- [DATASET CONTENT]:
.....

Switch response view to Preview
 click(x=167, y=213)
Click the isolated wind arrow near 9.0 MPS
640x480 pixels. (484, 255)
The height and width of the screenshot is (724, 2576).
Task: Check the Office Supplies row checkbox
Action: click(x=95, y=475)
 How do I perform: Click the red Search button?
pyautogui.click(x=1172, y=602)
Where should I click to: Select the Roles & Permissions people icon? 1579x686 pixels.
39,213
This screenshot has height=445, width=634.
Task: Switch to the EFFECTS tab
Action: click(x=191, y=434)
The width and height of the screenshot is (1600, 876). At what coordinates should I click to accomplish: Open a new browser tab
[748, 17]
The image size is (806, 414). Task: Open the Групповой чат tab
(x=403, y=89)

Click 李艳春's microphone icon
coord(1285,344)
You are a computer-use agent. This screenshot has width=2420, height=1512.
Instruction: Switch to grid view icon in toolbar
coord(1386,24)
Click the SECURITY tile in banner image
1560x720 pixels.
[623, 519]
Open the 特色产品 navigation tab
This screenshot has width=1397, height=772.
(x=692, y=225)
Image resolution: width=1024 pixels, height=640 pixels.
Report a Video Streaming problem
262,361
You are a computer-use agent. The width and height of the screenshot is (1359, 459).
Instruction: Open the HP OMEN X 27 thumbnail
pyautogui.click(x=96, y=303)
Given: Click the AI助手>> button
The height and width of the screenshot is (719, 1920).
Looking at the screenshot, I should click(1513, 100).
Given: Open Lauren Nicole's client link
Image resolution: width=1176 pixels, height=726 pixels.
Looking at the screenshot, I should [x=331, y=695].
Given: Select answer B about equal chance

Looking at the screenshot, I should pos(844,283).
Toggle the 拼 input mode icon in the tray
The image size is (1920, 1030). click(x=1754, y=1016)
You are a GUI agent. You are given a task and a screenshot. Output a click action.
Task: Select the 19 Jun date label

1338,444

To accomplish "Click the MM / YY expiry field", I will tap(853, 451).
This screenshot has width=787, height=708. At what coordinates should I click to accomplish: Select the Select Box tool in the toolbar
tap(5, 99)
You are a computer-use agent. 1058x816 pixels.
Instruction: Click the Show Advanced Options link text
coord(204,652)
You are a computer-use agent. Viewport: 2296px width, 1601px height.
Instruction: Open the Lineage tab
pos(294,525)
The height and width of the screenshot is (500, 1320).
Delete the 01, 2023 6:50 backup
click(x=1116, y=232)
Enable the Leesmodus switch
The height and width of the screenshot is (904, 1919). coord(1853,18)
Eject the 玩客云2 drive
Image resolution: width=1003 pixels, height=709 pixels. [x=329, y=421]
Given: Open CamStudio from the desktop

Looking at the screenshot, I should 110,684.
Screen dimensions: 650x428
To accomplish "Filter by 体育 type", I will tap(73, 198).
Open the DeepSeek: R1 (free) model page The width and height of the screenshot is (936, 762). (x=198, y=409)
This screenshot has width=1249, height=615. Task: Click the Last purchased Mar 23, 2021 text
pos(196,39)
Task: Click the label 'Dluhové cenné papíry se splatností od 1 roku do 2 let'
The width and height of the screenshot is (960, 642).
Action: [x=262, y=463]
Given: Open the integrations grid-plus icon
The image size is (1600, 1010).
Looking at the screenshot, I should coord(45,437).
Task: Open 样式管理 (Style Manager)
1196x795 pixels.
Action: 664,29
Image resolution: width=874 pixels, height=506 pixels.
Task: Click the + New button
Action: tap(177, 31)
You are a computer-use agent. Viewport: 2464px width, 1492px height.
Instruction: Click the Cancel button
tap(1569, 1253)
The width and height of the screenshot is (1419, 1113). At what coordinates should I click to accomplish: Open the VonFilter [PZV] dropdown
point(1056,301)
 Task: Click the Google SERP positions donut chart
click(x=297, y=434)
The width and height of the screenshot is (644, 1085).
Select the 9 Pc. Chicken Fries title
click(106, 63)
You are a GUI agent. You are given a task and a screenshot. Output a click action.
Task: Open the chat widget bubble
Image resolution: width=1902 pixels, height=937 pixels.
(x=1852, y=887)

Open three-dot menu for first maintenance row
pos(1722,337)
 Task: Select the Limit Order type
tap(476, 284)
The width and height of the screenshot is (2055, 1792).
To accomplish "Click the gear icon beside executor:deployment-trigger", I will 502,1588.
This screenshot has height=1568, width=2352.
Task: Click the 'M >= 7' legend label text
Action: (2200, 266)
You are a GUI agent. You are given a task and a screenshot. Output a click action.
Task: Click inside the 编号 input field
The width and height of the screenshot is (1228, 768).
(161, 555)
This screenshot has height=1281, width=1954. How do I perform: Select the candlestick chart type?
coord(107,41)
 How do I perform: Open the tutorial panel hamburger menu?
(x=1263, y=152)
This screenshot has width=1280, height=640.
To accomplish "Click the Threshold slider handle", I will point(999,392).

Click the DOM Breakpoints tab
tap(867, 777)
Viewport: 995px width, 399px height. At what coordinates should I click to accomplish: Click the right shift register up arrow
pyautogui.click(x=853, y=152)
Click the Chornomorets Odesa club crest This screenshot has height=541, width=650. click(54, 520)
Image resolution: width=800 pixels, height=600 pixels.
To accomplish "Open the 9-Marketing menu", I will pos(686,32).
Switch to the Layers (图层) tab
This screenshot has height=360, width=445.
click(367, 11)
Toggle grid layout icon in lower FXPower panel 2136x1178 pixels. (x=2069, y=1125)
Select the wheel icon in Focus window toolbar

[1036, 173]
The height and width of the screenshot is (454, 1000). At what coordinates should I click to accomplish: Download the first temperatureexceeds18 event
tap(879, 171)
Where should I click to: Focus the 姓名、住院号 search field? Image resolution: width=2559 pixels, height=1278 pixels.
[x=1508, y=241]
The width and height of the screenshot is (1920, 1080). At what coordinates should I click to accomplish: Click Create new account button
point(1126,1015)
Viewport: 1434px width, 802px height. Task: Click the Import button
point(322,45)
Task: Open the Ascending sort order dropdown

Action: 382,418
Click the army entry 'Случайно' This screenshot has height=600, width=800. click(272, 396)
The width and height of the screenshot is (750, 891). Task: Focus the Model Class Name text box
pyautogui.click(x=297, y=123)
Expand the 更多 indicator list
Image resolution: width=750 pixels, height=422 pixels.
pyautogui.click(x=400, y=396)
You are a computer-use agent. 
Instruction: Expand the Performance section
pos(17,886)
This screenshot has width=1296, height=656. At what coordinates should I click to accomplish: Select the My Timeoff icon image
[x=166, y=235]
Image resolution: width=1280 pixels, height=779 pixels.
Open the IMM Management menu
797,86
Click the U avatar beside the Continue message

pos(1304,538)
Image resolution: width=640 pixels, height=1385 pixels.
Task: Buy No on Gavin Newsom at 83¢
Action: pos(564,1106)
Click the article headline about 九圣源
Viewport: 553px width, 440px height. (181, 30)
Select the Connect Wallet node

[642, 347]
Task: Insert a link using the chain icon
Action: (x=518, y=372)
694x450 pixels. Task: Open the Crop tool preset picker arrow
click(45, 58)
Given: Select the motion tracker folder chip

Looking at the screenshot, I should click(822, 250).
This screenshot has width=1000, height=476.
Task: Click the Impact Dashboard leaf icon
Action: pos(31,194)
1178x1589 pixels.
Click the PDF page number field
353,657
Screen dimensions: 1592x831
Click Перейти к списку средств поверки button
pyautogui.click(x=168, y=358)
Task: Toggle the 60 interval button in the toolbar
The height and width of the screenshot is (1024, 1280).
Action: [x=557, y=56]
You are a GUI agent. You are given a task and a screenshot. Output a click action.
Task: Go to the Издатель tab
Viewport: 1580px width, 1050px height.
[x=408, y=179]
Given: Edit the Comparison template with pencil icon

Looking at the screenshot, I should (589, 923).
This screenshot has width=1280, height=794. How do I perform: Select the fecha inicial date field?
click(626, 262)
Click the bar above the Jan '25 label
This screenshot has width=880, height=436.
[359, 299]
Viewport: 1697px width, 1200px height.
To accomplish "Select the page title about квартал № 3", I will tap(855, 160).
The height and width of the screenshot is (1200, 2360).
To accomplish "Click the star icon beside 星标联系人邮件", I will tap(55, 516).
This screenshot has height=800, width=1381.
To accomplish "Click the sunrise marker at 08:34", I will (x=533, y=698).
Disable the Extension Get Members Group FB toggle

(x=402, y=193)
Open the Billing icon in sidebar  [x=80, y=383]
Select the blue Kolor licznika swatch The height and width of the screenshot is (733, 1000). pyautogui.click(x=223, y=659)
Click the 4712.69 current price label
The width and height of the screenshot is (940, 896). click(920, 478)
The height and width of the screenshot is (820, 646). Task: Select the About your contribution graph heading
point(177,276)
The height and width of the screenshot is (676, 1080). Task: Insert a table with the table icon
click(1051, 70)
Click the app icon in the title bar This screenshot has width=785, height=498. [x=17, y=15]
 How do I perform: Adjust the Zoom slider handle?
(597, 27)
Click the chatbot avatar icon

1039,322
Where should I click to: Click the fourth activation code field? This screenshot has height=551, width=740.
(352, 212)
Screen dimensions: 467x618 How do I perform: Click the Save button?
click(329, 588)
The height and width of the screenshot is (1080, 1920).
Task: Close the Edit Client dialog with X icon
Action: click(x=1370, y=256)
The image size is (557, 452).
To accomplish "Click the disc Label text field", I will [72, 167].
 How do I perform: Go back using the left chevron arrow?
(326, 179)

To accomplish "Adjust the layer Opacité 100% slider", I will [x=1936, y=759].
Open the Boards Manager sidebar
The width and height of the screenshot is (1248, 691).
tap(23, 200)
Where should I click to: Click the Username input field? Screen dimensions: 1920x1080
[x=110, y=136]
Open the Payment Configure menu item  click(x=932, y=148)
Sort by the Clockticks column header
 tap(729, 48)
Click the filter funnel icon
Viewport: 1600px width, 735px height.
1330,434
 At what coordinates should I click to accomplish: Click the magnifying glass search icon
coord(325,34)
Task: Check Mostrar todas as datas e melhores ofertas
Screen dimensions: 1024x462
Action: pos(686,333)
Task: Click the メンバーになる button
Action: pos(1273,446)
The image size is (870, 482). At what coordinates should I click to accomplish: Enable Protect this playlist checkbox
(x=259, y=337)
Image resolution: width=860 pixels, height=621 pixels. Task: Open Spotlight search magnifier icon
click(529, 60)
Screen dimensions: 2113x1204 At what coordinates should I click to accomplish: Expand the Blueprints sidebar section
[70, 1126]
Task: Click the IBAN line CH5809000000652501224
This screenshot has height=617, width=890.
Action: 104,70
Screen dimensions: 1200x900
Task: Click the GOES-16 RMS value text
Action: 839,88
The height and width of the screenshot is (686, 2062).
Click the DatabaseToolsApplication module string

.....

- [STATED EXERCISE]: Output the lines of the items as a JSON list of strings, one string per line, starting at the first line of the items and ending at the line that contains "Looking at the screenshot, I should click(1513, 100).". Include both end lines and omit blank lines.

- [COMPLETED TASK]:
[
  "Switch response view to Preview",
  " click(x=167, y=213)",
  "Click the isolated wind arrow near 9.0 MPS",
  "640x480 pixels. (484, 255)",
  "The height and width of the screenshot is (724, 2576).",
  "Task: Check the Office Supplies row checkbox",
  "Action: click(x=95, y=475)",
  " How do I perform: Click the red Search button?",
  "pyautogui.click(x=1172, y=602)",
  "Where should I click to: Select the Roles & Permissions people icon? 1579x686 pixels.",
  "39,213",
  "This screenshot has height=445, width=634.",
  "Task: Switch to the EFFECTS tab",
  "Action: click(x=191, y=434)",
  "The width and height of the screenshot is (1600, 876). At what coordinates should I click to accomplish: Open a new browser tab",
  "[748, 17]",
  "The image size is (806, 414). Task: Open the Групповой чат tab",
  "(x=403, y=89)",
  "Click 李艳春's microphone icon",
  "coord(1285,344)",
  "You are a computer-use agent. This screenshot has width=2420, height=1512.",
  "Instruction: Switch to grid view icon in toolbar",
  "coord(1386,24)",
  "Click the SECURITY tile in banner image",
  "1560x720 pixels.",
  "[623, 519]",
  "Open the 特色产品 navigation tab",
  "This screenshot has width=1397, height=772.",
  "(x=692, y=225)",
  "Image resolution: width=1024 pixels, height=640 pixels.",
  "Report a Video Streaming problem",
  "262,361",
  "You are a computer-use agent. The width and height of the screenshot is (1359, 459).",
  "Instruction: Open the HP OMEN X 27 thumbnail",
  "pyautogui.click(x=96, y=303)",
  "Given: Click the AI助手>> button",
  "The height and width of the screenshot is (719, 1920).",
  "Looking at the screenshot, I should click(1513, 100)."
]